Pero algo me perturba. Es el momento después de la detención. El instante en que he detenido la sombra de la bailarina, para enviarla tras ella, con una demora temporal. Tengo algunas dudas sobre la duración de la demora. “Tres segundos”, pienso, “esto no puede ser así, nos engañamos, esto es demasiado largo”. Lo he detenido, una vez más. Y se me ha ocurrido algo. Hasta dos segundos de demora la sombra pertenece a la bailarina, el espectador la percibe como parte de ella. Pero luego algo se sustrae. Ya con tres segundos la sombra es vista como un perseguidor. Por lo tanto, el desacoplamiento sucede en algún lugar en el medio; en algún momento entre los dos y los tres segundos.

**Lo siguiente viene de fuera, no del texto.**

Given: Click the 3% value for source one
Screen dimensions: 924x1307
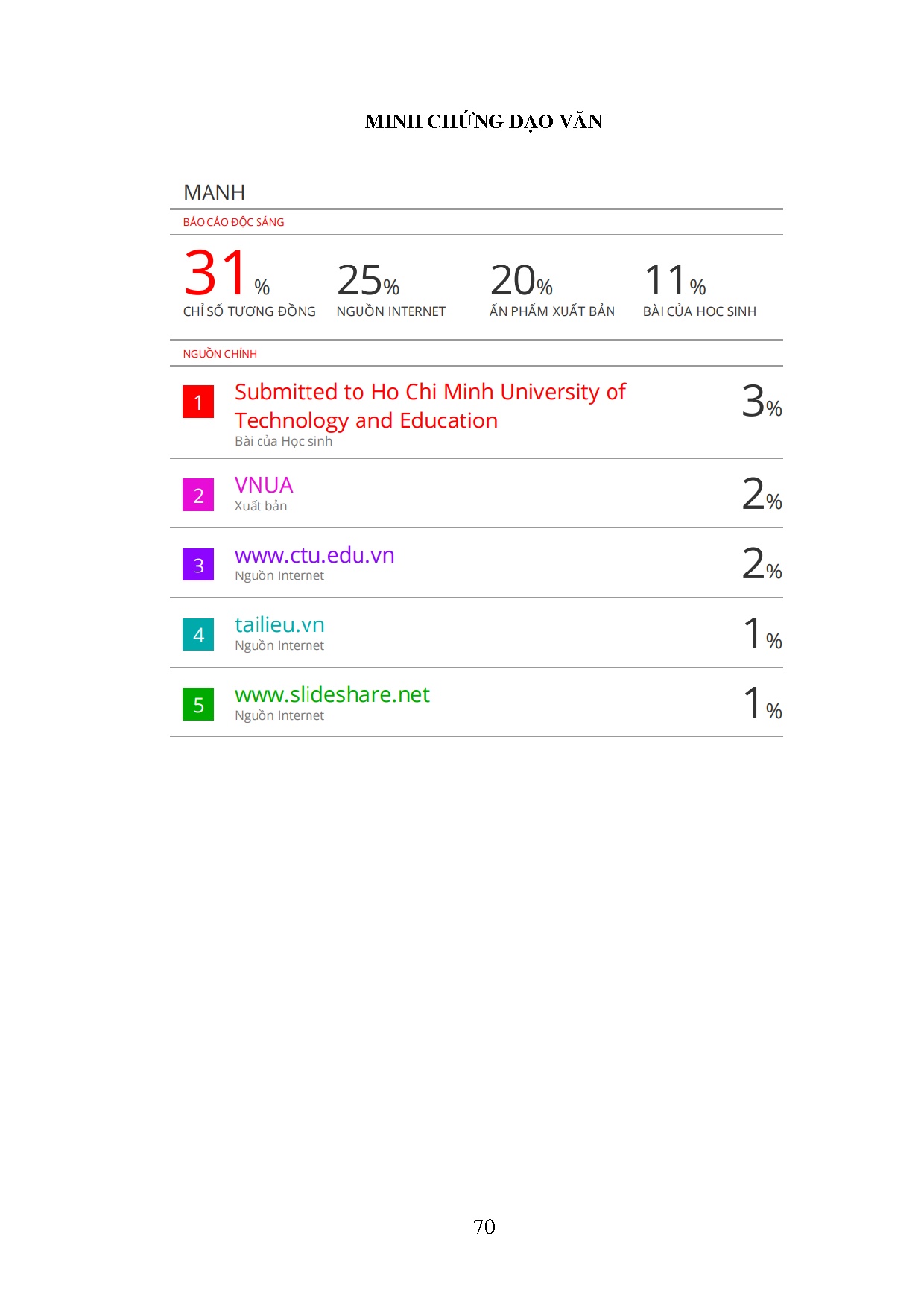Looking at the screenshot, I should [761, 402].
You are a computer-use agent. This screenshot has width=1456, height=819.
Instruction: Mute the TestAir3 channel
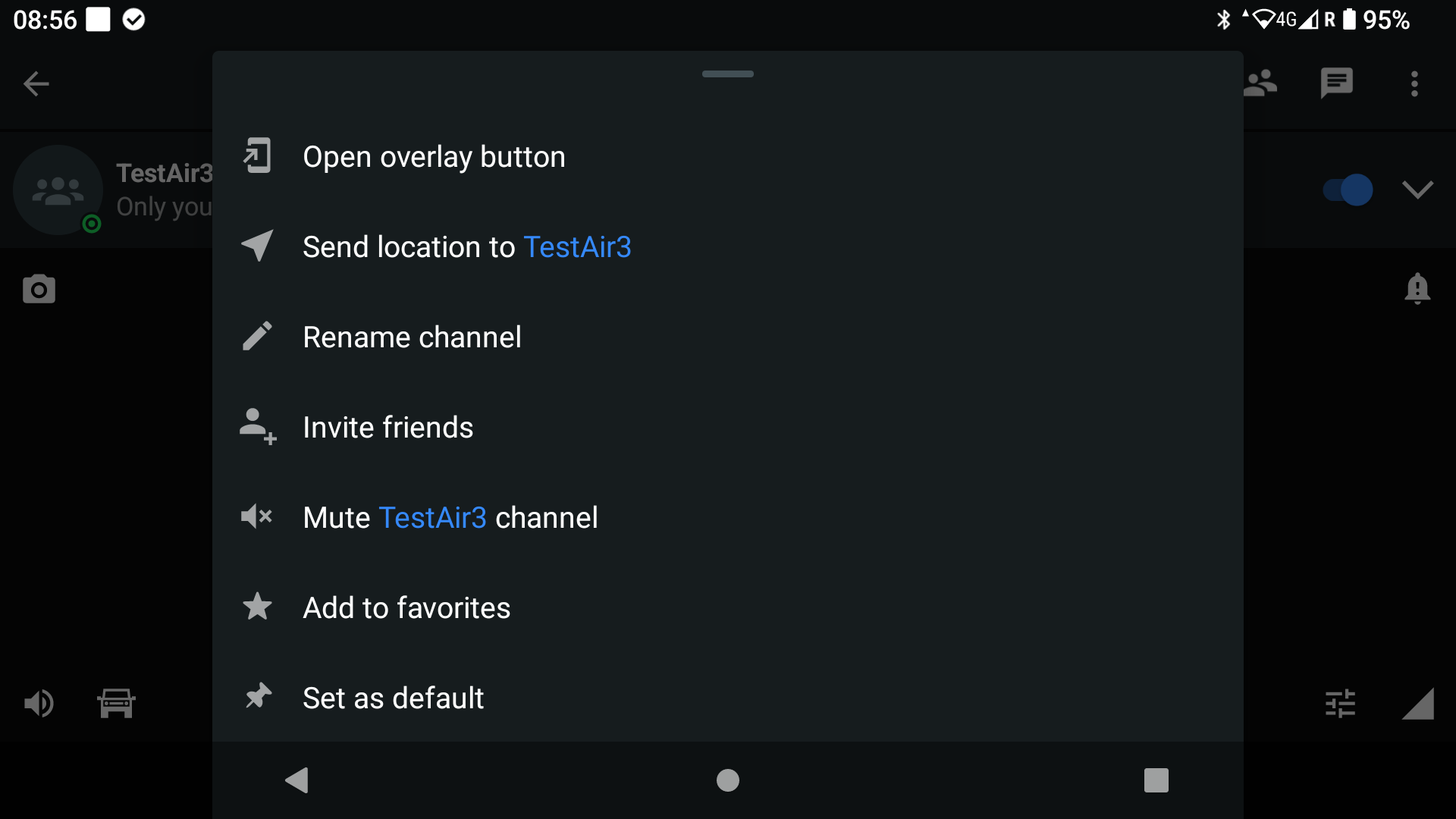(x=728, y=518)
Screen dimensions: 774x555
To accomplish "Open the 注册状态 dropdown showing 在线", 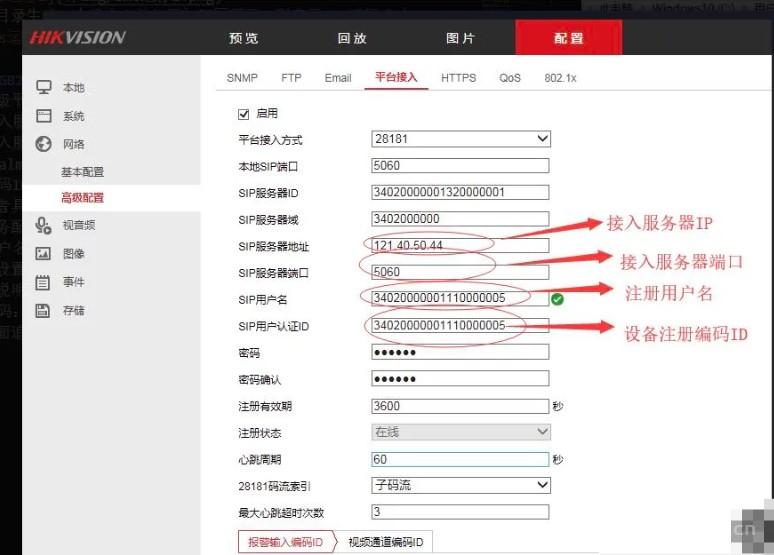I will tap(460, 432).
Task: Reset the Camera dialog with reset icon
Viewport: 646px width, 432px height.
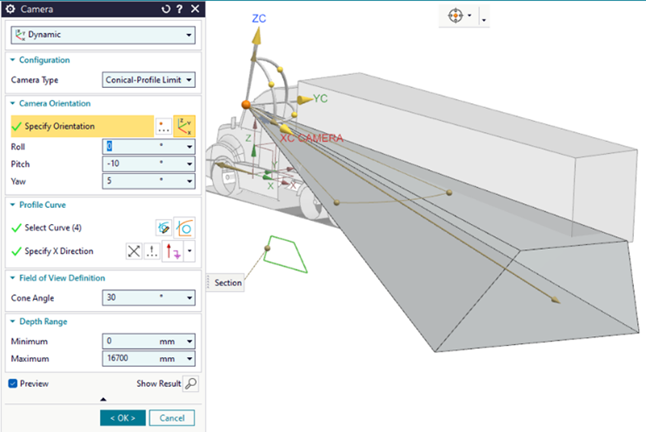Action: click(x=165, y=9)
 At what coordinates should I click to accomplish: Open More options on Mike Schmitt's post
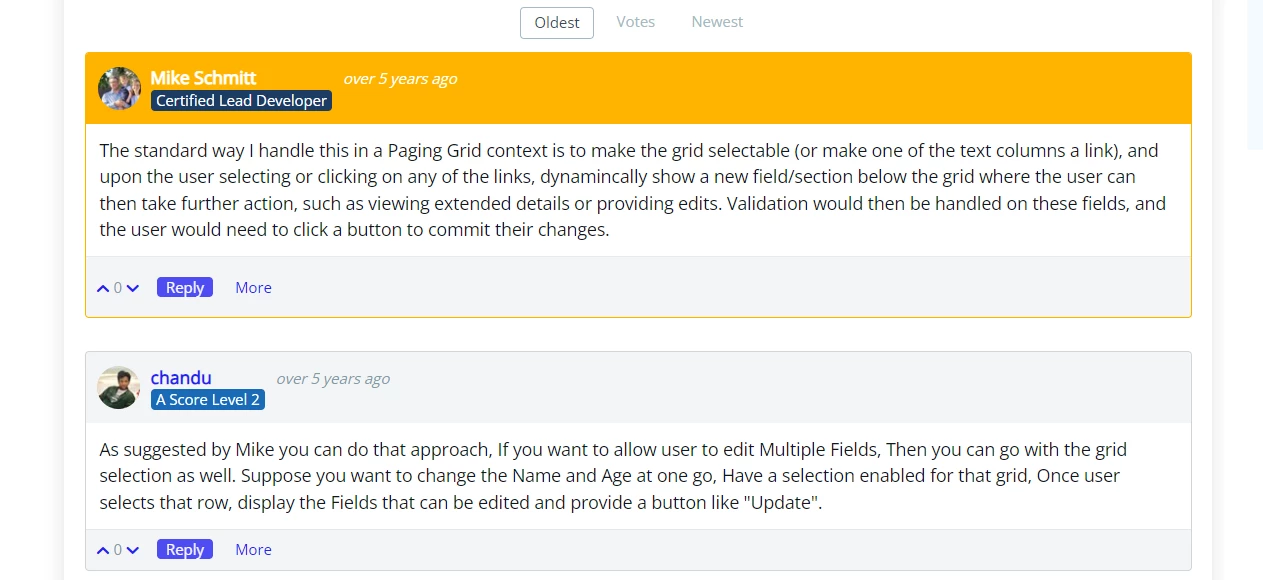253,288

Me retiro a mi lugar de trabajo, me inclino sobre el computador e invierto mi instrucción. El negativo de la imagen se convierte en la imagen positivada, en lugar de una sombra, arrastro ahora, cuando camino sobre la superficie de representación, una estela de luz detrás de mí. Esto no alcanza, esto no es lo que estoy buscando. Me siento frente al monitor. Continúo programando, continúo cliqueando, pierdo el tiempo; el sonido de los pies del guardia de seguridad, que se arrastran intranquilos, ya se oye en el ambiente, “Jajá, I`m coming, I´m coming”, y la estela se pulveriza en partículas, en pequeños corpúsculos en suspensión que se desprenden de mí. “Quizá es esto”, pienso y miro el torrente de luz que desprenden mis pasos sobre el piso. Quizá se trate de disolución, no de desprendimiento, quizá los contornos de la bailarina deban desintegrarse.

Después de apagar los aparatos, la luz y cerrar tras de mí la puerta de la sala de ensayos, me río con malicia. Puedo representarme el rostro de la bailarina con demasiada exactitud, su mirada, cuando le digo: “I think I need you to dissolve”. Me mirará como en el momento en que nos presentaron. “Este”, le dijeron mientras yo estaba parado frente a ella el primer día, “es el artista de software de Alemania, an engineer of the arts. Este es el hombre que te va a robar la sombra”.

 

Esta noche no puedo dormir. Esto me asombra, ya estoy aquí hace dos semanas y estaba orgulloso de no tener jetlag en absoluto. “Quizá sea la ciudad”, pienso mientras me acerco desnudo al amplio frente de la ventana de mi cuarto de hotel. Hong Kong debajo de mí, delante de mí, compuesto de píxeles intermitentes. El centelleo de las carteleras y las propagandas ilumina hacia arriba hasta llegar a mí, en el piso 25, las intermitencias de las fachadas de los rascacielos vestidas con leds, el estremecimiento espasmódico de los tubos de neón detrás de las interminables series de escaparates abajo, en las calles de Kowloon.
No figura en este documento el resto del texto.